I have tried food journalling so many times and just…hate it. I know it works wonderfully for many people, but it never worked for me. I also now try to eat “intuitively” so writing down what I eat feels counterproductive to that goal…but even still I long ago abandoned any thoughts of being “successful” at maintaining a food journal. For me, it took a lot of the joy out of eating!!
Stephany
It does take the joy out of eating, doesn’t it? I just need to stop thinking this is a goal that will work for me! I obviously do not want to do it. Argh.
Kim
That phone goal will definitely help with your workouts! That’s what I’ve been doing! I get up and check the weather and log some stuff on my phone but then do my workout and save social for later.
And I am the same as Elisabeth when it comes to food journals. Pretty much the exact same. I hope you find something that works for you there!
Stephany
I think so, too! So far, it’s going really well. There was only one day when I started using my phone before my workout and it really threw off my schedule!
Engie
Working out in the morning is just impossible for me. I want to be a person who does it right away in the day and gets it over with, but it turns out that I’m not that person. I can’t wait to hear how that goes.
Stephany
Haha – well, if it helps, I wish I was someone who could work out at ANY time of day. But I will find every excuse to not do it unless it’s the first thing I do when I wake up. I wish I was more flexible about this!
Nicole MacPherson
I love a morning workout! It’s just…done! And then I do other things. I actually look forward to it (you KNOW how I feel about my Peloton!!!)
If a food journal works for you, then go for it, but I have to say that I get weird and obsessive when I have kept one in the past. In fact, I knew I had to change when one year I ordered one from amazon and when it arrived, my son – who was maybe 12 at the time – said “Oh no, Mom, that’s not a good idea. No, you should not have that.” Um, wake up call? But at the same time different things work for different people and if it works for you then I will cheer you on!!!
I’m so proud of you and your Anxiety Toolkit!!!
Stephany
It’s so nice to have the workout done first thing in the morning! That’s really the only way I will do it and then I feel so good for the rest of the day!
Lisa of Lisa’s Yarns
I would prefer to workout in the morning. I am not able to do it all that often since I am not the kind of person that can get up at like 4:30-5 to workout. So I only do it on the weekend and the days I WFH if it’s not crazy busy. It’s been way too busy lately though.
So exciting that you will have your bed soon – maybe by the time I make this comment! (I’m being on blogs!!).
Stephany
My brother is one of those super early morning workout people because it’s the only time he can workout. So he will sometimes get up at 3:30 (!!!!!!!!!!!!) to work out. I do not have that kind of dedication to ANYTHING, much less working out. (And he works a very physical job! I don’t get it.)
Anne
YES to first-thing-in-the-morning workouts. For me, if it doesn’t happen then, it’s not likely to happen at all. So I’m in your brother’s camp – get up as early as needed to fit in some kind of movement.

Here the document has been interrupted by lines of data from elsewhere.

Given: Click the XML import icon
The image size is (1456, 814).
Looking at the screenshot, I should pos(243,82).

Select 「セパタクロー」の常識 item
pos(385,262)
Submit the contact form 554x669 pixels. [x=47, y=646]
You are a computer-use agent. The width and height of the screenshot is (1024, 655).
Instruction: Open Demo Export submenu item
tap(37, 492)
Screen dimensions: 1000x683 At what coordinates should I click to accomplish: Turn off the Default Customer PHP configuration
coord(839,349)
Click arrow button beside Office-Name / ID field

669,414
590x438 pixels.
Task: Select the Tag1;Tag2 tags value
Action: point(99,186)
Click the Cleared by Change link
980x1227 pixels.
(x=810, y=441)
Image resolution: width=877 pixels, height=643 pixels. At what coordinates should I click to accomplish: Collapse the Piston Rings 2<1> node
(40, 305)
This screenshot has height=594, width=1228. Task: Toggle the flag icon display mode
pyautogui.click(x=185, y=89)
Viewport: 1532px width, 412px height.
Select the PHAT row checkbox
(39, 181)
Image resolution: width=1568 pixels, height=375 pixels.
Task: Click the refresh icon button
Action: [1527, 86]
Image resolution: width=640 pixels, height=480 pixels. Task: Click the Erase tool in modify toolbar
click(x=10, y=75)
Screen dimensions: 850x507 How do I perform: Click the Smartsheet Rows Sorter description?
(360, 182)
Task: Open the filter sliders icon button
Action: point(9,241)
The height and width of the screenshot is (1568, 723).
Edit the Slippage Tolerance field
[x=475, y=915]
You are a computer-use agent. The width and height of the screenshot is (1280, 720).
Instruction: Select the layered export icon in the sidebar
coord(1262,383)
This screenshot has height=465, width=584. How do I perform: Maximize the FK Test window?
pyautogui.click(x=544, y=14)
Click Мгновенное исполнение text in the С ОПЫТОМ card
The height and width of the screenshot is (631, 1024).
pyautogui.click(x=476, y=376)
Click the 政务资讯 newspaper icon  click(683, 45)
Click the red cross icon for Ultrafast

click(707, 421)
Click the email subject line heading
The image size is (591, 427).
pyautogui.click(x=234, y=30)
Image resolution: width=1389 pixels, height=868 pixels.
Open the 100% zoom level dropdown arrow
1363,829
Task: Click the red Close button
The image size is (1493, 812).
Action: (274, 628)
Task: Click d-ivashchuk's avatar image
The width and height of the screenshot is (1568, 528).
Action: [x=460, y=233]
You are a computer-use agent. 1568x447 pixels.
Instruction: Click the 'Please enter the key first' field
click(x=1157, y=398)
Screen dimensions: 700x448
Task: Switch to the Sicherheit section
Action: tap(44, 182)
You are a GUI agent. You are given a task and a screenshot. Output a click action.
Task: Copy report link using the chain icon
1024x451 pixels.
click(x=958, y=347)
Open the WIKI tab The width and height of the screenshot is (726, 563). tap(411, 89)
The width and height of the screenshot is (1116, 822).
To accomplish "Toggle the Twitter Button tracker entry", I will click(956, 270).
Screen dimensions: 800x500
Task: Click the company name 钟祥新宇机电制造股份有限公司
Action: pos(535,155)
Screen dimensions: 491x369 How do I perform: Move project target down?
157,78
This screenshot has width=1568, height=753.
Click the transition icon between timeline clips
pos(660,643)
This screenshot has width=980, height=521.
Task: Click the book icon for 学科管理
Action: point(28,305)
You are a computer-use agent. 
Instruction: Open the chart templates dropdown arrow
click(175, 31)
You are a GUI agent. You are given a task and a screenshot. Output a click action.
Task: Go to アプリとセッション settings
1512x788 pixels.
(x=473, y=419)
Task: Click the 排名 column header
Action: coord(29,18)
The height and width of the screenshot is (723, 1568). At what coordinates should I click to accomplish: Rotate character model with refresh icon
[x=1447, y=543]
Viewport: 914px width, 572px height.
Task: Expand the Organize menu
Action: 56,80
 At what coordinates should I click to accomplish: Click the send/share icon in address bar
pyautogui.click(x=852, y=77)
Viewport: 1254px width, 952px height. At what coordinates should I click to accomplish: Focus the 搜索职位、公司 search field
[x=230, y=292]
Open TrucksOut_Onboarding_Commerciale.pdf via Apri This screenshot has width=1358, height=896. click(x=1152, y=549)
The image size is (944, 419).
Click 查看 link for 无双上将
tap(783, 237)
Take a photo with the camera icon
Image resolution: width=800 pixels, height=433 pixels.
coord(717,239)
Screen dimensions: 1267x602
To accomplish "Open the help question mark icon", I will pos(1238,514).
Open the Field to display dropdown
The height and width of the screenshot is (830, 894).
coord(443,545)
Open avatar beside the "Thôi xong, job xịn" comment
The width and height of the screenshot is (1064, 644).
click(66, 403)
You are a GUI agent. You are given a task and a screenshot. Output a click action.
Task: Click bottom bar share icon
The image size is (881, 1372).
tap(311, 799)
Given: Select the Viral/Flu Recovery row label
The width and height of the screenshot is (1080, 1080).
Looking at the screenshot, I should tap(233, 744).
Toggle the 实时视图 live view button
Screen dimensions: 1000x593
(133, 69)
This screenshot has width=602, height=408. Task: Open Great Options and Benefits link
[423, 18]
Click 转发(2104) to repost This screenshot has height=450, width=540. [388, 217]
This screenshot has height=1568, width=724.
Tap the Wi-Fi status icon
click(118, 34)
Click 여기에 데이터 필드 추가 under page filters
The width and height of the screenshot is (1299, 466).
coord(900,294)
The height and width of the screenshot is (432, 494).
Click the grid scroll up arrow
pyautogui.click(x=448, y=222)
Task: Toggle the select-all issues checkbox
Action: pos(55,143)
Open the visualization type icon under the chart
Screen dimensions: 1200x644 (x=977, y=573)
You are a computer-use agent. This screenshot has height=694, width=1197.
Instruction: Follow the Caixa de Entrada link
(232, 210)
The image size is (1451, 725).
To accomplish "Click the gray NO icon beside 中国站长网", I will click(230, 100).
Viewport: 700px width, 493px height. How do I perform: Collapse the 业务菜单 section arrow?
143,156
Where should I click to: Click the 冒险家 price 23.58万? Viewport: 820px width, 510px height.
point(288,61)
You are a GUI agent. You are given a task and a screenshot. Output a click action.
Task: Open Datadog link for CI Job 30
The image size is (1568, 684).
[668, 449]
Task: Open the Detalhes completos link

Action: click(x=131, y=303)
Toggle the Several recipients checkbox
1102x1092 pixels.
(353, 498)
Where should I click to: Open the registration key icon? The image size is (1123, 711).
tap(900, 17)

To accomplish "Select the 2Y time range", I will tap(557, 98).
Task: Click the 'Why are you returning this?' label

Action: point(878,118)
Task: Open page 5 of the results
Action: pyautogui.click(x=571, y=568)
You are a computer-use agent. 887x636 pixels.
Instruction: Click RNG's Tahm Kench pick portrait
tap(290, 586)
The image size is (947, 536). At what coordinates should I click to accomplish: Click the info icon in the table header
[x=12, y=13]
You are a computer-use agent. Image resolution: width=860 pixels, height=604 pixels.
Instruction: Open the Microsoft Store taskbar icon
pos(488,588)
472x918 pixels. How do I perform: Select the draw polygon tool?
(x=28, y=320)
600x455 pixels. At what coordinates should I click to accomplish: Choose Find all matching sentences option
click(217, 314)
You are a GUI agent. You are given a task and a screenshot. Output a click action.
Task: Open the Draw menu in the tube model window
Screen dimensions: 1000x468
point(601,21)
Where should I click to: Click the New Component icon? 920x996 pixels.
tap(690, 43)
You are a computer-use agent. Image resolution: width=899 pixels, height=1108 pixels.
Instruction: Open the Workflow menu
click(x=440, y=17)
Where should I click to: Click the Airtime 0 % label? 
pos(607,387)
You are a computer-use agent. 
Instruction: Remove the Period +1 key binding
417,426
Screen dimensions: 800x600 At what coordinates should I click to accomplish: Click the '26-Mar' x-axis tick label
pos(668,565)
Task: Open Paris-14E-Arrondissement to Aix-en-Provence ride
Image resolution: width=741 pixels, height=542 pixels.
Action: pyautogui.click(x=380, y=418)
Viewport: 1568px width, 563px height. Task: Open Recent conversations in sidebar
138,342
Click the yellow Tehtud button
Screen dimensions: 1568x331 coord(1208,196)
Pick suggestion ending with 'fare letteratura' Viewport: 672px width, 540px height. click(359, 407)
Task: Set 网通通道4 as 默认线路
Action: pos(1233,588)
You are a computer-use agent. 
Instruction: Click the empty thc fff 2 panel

I’m intrigued by your allusion to doing something new to track your spending – is it an app? Something else? (A spreadsheet would not surprise me -it’s you, after all! – but now I am curious!)
Stephany
Ugh, that goal is going to be a major fail this month, lol, but I have an idea for how I want to work on my budget moving forward and it WILL be a spreadsheet because that’s how I roll. 🙂
San
I am all for morning workouts as you know – but I can also get distracted by my phone sometimes (and then start later than I wanted).
I am also intrigued by your new budgeting approach. I know you’ve been tracking diligently for so long – are you attempting like an envelope system or something like that?
Stephany
No, not an envelope system. I was just going to track it in a spreadsheet as usual, but in a different way. It’s not working out this month, unfortunately. Blah.